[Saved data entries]
--------------------

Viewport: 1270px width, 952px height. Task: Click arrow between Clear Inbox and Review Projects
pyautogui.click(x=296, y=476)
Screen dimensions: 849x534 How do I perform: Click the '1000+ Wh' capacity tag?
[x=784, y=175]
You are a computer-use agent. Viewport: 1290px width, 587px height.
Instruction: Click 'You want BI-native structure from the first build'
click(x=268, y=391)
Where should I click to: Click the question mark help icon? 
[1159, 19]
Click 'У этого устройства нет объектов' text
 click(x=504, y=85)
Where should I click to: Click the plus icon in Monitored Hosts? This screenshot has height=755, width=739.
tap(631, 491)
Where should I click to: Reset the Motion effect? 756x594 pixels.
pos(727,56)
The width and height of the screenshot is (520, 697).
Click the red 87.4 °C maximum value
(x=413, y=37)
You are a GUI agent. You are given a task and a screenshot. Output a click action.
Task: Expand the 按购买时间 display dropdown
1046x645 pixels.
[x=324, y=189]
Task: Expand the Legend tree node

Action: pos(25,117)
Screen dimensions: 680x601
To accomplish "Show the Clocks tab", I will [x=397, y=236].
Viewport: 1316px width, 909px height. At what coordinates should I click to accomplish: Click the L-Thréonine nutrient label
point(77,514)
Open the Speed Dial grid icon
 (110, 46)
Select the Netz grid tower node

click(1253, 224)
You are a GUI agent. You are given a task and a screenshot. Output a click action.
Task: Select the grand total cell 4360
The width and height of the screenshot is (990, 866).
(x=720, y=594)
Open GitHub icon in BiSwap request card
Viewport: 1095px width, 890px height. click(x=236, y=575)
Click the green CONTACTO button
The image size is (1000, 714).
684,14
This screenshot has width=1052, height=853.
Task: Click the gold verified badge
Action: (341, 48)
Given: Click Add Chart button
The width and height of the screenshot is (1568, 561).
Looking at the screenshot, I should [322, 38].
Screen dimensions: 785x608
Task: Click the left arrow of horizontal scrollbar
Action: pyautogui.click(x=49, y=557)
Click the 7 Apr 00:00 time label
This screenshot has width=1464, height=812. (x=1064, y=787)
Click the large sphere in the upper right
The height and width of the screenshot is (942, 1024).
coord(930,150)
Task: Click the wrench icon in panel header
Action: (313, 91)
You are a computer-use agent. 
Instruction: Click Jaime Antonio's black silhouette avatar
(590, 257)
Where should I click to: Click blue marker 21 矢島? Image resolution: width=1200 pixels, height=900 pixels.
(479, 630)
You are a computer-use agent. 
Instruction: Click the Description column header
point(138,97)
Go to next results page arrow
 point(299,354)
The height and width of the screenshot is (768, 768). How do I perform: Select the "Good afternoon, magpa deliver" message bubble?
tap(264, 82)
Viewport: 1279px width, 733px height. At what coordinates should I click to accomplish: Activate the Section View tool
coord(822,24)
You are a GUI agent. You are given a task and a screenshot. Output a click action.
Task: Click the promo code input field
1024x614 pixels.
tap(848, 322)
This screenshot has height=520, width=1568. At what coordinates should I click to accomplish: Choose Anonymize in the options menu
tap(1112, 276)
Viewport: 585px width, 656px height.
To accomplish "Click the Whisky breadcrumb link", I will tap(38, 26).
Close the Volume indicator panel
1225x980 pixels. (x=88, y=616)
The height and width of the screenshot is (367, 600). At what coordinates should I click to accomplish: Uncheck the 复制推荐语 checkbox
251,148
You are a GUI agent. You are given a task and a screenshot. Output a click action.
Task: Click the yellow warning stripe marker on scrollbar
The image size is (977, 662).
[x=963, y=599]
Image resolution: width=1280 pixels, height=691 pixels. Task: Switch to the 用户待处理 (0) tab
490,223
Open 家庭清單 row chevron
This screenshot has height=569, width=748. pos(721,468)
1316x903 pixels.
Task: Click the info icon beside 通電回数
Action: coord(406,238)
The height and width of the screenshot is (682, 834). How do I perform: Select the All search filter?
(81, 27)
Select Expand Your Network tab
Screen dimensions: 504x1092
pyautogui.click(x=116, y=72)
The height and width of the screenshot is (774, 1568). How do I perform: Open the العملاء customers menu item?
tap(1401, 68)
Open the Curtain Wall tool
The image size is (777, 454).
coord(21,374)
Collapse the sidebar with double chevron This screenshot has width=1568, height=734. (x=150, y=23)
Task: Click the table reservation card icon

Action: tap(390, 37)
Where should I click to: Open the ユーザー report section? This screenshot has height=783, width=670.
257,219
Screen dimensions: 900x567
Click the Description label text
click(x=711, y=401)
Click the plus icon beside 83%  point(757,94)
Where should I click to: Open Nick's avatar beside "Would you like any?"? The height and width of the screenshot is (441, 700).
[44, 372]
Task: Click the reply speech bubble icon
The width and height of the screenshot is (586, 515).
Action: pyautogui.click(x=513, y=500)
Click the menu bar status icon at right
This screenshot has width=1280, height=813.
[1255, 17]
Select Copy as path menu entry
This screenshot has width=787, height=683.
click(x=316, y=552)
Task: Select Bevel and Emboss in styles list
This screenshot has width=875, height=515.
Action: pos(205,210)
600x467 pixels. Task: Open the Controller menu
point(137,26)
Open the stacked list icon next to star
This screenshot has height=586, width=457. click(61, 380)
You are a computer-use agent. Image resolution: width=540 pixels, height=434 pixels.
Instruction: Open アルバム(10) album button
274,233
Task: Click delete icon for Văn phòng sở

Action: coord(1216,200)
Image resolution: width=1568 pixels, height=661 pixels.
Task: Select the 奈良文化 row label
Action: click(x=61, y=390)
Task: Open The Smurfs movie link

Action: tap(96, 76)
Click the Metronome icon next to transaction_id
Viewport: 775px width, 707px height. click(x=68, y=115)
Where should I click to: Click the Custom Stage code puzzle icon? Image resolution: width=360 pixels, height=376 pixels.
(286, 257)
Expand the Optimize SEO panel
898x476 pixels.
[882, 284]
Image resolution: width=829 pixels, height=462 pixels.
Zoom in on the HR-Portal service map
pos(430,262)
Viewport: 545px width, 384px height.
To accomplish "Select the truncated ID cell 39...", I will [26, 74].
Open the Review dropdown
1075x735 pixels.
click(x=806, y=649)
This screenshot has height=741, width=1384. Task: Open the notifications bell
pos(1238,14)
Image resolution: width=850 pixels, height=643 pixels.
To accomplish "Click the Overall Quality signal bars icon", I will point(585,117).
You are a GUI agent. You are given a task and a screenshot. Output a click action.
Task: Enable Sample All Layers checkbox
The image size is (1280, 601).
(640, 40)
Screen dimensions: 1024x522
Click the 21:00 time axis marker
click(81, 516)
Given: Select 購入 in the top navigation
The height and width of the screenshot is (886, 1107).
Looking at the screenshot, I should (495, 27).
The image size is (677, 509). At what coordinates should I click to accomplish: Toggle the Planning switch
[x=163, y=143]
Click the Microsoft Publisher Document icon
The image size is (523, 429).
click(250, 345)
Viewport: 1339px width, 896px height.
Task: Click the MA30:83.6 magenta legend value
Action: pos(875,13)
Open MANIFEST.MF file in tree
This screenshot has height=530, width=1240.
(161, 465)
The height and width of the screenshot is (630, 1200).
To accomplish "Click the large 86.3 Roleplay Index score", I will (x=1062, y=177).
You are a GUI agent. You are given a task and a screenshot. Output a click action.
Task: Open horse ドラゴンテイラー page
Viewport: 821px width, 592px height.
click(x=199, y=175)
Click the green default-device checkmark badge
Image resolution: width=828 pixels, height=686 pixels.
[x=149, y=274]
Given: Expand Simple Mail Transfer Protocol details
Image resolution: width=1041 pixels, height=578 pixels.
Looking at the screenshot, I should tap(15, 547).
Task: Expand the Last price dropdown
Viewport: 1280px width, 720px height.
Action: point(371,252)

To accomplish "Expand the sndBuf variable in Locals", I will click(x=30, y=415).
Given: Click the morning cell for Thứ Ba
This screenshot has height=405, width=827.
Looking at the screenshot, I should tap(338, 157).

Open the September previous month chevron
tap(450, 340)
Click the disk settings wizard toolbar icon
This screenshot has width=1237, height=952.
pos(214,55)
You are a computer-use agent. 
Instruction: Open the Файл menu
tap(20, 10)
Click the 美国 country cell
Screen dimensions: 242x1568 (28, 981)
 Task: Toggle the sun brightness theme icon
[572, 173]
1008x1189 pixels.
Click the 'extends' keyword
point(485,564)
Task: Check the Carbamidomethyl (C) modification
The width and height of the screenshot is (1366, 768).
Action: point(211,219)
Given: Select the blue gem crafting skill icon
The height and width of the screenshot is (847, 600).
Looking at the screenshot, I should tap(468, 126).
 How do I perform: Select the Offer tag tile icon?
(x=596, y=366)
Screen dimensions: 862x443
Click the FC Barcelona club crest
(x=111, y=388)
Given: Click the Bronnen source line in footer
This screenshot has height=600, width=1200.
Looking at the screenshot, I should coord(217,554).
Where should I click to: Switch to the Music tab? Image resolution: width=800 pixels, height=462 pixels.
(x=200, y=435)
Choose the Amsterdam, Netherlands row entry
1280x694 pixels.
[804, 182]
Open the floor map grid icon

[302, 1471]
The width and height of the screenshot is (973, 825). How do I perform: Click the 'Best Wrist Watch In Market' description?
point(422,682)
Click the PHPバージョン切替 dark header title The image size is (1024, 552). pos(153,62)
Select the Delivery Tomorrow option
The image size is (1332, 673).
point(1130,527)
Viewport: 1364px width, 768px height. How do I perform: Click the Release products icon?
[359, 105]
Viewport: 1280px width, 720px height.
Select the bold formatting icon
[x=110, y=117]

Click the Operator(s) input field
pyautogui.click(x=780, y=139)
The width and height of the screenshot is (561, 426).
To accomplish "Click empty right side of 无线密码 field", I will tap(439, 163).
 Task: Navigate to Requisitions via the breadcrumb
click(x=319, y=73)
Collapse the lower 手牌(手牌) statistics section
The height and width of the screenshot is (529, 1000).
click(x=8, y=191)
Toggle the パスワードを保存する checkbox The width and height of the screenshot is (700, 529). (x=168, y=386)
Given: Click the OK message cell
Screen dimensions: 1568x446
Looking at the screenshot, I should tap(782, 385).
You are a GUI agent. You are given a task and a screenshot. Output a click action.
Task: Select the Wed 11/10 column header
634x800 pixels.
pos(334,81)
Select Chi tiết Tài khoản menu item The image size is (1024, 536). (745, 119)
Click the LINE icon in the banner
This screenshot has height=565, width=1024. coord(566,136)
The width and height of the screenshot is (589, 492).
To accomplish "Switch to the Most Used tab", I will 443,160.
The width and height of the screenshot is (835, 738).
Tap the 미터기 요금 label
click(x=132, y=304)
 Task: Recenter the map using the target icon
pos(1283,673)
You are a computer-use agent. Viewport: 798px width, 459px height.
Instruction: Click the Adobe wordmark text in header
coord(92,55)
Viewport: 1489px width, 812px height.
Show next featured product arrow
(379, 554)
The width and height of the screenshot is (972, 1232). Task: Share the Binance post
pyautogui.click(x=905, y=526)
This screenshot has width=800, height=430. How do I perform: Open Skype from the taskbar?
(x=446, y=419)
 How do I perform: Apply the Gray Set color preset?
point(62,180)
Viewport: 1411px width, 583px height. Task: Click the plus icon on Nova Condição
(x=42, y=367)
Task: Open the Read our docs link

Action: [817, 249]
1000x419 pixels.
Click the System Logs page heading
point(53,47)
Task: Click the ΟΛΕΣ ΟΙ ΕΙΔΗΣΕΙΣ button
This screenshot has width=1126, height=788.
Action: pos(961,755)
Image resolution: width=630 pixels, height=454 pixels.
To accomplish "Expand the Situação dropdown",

--------------------

To do »
Starting at the line above that contains "634x800 pixels.", write out each line exactly until the line that contains "The width and height of the screenshot is (589, 492)." has been written, and stop there.

Answer »
634x800 pixels.
pos(334,81)
Select Chi tiết Tài khoản menu item The image size is (1024, 536). (745, 119)
Click the LINE icon in the banner
This screenshot has height=565, width=1024. coord(566,136)
The width and height of the screenshot is (589, 492).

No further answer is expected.